PROBLEM TO SOLVE: When you transcribe the records that follow, reproduce each line exactly as given.

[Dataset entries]
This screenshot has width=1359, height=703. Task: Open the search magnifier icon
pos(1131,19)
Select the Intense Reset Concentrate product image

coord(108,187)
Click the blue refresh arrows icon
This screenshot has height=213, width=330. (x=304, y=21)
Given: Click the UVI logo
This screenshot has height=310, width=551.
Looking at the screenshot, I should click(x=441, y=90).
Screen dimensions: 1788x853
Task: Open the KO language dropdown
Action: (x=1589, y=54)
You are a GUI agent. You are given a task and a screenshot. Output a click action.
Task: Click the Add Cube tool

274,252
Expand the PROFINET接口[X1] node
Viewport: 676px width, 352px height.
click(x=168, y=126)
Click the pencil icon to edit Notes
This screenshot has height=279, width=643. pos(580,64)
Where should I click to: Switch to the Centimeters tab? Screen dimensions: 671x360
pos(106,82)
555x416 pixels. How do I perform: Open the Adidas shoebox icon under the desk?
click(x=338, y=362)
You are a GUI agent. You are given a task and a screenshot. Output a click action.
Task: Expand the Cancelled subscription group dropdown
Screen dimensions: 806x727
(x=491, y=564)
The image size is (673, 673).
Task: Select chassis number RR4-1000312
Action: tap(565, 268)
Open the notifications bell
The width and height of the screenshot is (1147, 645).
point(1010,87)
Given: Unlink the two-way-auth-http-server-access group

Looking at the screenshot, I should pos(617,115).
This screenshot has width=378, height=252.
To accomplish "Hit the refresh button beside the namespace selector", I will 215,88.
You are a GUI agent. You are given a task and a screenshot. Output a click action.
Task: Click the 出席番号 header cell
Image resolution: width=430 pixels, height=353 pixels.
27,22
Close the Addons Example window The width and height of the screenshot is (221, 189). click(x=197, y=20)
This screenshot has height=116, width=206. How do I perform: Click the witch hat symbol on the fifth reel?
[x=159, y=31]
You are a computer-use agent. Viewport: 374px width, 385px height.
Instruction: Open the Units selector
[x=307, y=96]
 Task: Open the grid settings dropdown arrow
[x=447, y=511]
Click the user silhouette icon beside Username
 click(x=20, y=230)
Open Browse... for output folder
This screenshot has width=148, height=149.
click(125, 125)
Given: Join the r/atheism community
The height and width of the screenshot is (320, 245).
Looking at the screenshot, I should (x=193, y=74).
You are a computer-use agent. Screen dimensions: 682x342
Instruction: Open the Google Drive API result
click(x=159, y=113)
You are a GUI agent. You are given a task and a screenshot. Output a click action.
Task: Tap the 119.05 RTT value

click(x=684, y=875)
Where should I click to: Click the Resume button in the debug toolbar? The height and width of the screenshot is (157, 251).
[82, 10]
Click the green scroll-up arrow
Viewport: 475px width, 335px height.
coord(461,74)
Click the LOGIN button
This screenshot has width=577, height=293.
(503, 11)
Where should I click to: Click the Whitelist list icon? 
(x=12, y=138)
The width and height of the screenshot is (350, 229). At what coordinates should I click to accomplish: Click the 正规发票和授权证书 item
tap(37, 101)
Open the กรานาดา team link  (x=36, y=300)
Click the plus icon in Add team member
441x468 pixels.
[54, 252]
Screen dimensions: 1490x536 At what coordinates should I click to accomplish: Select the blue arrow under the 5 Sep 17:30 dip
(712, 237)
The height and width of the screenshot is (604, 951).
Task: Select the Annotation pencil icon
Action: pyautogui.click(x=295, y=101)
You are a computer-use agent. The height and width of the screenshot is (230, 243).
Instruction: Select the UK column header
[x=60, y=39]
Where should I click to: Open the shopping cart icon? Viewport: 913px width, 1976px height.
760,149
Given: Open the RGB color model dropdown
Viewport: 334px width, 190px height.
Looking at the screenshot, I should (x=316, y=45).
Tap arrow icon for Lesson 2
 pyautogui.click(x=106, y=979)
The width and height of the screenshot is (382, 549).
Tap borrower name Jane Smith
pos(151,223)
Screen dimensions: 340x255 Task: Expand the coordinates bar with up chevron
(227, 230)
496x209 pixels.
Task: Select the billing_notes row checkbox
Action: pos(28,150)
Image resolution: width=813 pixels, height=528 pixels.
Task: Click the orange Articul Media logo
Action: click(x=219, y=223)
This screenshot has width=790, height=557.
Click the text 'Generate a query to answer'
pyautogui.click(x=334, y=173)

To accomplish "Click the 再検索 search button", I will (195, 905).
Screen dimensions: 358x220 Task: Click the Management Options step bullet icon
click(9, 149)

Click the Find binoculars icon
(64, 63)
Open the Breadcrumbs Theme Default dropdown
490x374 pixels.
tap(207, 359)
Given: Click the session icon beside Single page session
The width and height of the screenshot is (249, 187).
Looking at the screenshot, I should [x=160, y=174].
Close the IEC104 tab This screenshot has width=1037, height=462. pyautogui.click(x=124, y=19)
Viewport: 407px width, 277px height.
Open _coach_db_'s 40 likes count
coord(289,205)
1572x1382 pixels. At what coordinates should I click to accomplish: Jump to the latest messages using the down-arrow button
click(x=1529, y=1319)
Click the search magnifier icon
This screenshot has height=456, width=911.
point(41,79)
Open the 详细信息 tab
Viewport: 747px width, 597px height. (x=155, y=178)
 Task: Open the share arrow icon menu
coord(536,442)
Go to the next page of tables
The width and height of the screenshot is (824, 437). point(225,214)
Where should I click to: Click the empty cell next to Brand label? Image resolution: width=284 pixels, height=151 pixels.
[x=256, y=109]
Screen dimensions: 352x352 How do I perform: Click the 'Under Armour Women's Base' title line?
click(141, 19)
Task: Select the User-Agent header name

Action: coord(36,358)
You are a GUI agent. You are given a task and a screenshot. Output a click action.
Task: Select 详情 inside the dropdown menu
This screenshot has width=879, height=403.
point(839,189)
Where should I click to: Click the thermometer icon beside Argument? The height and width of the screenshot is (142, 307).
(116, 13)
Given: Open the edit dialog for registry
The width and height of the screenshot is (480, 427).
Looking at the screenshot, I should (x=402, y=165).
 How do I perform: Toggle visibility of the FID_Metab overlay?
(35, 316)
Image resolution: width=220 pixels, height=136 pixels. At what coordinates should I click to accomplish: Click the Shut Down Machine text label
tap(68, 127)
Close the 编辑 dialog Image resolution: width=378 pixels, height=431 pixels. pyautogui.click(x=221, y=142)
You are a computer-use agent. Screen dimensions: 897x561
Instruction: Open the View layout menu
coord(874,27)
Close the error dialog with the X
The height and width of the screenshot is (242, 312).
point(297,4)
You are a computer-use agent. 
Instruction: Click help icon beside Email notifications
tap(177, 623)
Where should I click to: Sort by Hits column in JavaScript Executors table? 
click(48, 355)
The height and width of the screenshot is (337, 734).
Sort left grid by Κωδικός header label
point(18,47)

SOLUTION TO THE PROBLEM:
This screenshot has width=1359, height=703. Task: Open the search magnifier icon
pos(1131,19)
Select the Intense Reset Concentrate product image

coord(108,187)
Click the blue refresh arrows icon
This screenshot has height=213, width=330. (x=304, y=21)
Given: Click the UVI logo
This screenshot has height=310, width=551.
Looking at the screenshot, I should click(x=441, y=90).
Screen dimensions: 1788x853
Task: Open the KO language dropdown
Action: (x=1589, y=54)
You are a GUI agent. You are given a task and a screenshot. Output a click action.
Task: Click the Add Cube tool

274,252
Expand the PROFINET接口[X1] node
Viewport: 676px width, 352px height.
click(x=168, y=126)
Click the pencil icon to edit Notes
This screenshot has height=279, width=643. pos(580,64)
Where should I click to: Switch to the Centimeters tab? Screen dimensions: 671x360
pos(106,82)
555x416 pixels. How do I perform: Open the Adidas shoebox icon under the desk?
click(x=338, y=362)
You are a GUI agent. You are given a task and a screenshot. Output a click action.
Task: Expand the Cancelled subscription group dropdown
Screen dimensions: 806x727
(x=491, y=564)
The image size is (673, 673).
Task: Select chassis number RR4-1000312
Action: tap(565, 268)
Open the notifications bell
The width and height of the screenshot is (1147, 645).
point(1010,87)
Given: Unlink the two-way-auth-http-server-access group

Looking at the screenshot, I should pos(617,115).
This screenshot has width=378, height=252.
To accomplish "Hit the refresh button beside the namespace selector", I will 215,88.
You are a GUI agent. You are given a task and a screenshot. Output a click action.
Task: Click the 出席番号 header cell
Image resolution: width=430 pixels, height=353 pixels.
27,22
Close the Addons Example window The width and height of the screenshot is (221, 189). click(x=197, y=20)
This screenshot has height=116, width=206. How do I perform: Click the witch hat symbol on the fifth reel?
[x=159, y=31]
You are a computer-use agent. Viewport: 374px width, 385px height.
Instruction: Open the Units selector
[x=307, y=96]
 Task: Open the grid settings dropdown arrow
[x=447, y=511]
Click the user silhouette icon beside Username
 click(x=20, y=230)
Open Browse... for output folder
This screenshot has width=148, height=149.
click(125, 125)
Given: Join the r/atheism community
The height and width of the screenshot is (320, 245).
Looking at the screenshot, I should (x=193, y=74).
You are a computer-use agent. Screen dimensions: 682x342
Instruction: Open the Google Drive API result
click(x=159, y=113)
You are a GUI agent. You are given a task and a screenshot. Output a click action.
Task: Tap the 119.05 RTT value

click(x=684, y=875)
Where should I click to: Click the Resume button in the debug toolbar? The height and width of the screenshot is (157, 251).
[82, 10]
Click the green scroll-up arrow
Viewport: 475px width, 335px height.
coord(461,74)
Click the LOGIN button
This screenshot has width=577, height=293.
(503, 11)
Where should I click to: Click the Whitelist list icon? 
(x=12, y=138)
The width and height of the screenshot is (350, 229). At what coordinates should I click to accomplish: Click the 正规发票和授权证书 item
tap(37, 101)
Open the กรานาดา team link  (x=36, y=300)
Click the plus icon in Add team member
441x468 pixels.
[54, 252]
Screen dimensions: 1490x536 At what coordinates should I click to accomplish: Select the blue arrow under the 5 Sep 17:30 dip
(712, 237)
The height and width of the screenshot is (604, 951).
Task: Select the Annotation pencil icon
Action: pyautogui.click(x=295, y=101)
You are a computer-use agent. The height and width of the screenshot is (230, 243).
Instruction: Select the UK column header
[x=60, y=39]
Where should I click to: Open the shopping cart icon? Viewport: 913px width, 1976px height.
760,149
Given: Open the RGB color model dropdown
Viewport: 334px width, 190px height.
Looking at the screenshot, I should (x=316, y=45).
Tap arrow icon for Lesson 2
 pyautogui.click(x=106, y=979)
The width and height of the screenshot is (382, 549).
Tap borrower name Jane Smith
pos(151,223)
Screen dimensions: 340x255 Task: Expand the coordinates bar with up chevron
(227, 230)
496x209 pixels.
Task: Select the billing_notes row checkbox
Action: pos(28,150)
Image resolution: width=813 pixels, height=528 pixels.
Task: Click the orange Articul Media logo
Action: click(x=219, y=223)
This screenshot has width=790, height=557.
Click the text 'Generate a query to answer'
pyautogui.click(x=334, y=173)

To accomplish "Click the 再検索 search button", I will (195, 905).
Screen dimensions: 358x220 Task: Click the Management Options step bullet icon
click(9, 149)

Click the Find binoculars icon
(64, 63)
Open the Breadcrumbs Theme Default dropdown
490x374 pixels.
tap(207, 359)
Given: Click the session icon beside Single page session
The width and height of the screenshot is (249, 187).
Looking at the screenshot, I should [x=160, y=174].
Close the IEC104 tab This screenshot has width=1037, height=462. pyautogui.click(x=124, y=19)
Viewport: 407px width, 277px height.
Open _coach_db_'s 40 likes count
coord(289,205)
1572x1382 pixels. At what coordinates should I click to accomplish: Jump to the latest messages using the down-arrow button
click(x=1529, y=1319)
Click the search magnifier icon
This screenshot has height=456, width=911.
point(41,79)
Open the 详细信息 tab
Viewport: 747px width, 597px height. (x=155, y=178)
 Task: Open the share arrow icon menu
coord(536,442)
Go to the next page of tables
The width and height of the screenshot is (824, 437). point(225,214)
Where should I click to: Click the empty cell next to Brand label? Image resolution: width=284 pixels, height=151 pixels.
[x=256, y=109]
Screen dimensions: 352x352 How do I perform: Click the 'Under Armour Women's Base' title line?
click(141, 19)
Task: Select the User-Agent header name

Action: coord(36,358)
You are a GUI agent. You are given a task and a screenshot. Output a click action.
Task: Select 详情 inside the dropdown menu
This screenshot has width=879, height=403.
point(839,189)
Where should I click to: Click the thermometer icon beside Argument? The height and width of the screenshot is (142, 307).
(116, 13)
Given: Open the edit dialog for registry
The width and height of the screenshot is (480, 427).
Looking at the screenshot, I should (x=402, y=165).
 How do I perform: Toggle visibility of the FID_Metab overlay?
(35, 316)
Image resolution: width=220 pixels, height=136 pixels. At what coordinates should I click to accomplish: Click the Shut Down Machine text label
tap(68, 127)
Close the 编辑 dialog Image resolution: width=378 pixels, height=431 pixels. pyautogui.click(x=221, y=142)
You are a computer-use agent. Screen dimensions: 897x561
Instruction: Open the View layout menu
coord(874,27)
Close the error dialog with the X
The height and width of the screenshot is (242, 312).
point(297,4)
You are a computer-use agent. 
Instruction: Click help icon beside Email notifications
tap(177, 623)
Where should I click to: Sort by Hits column in JavaScript Executors table? 
click(48, 355)
The height and width of the screenshot is (337, 734).
Sort left grid by Κωδικός header label
point(18,47)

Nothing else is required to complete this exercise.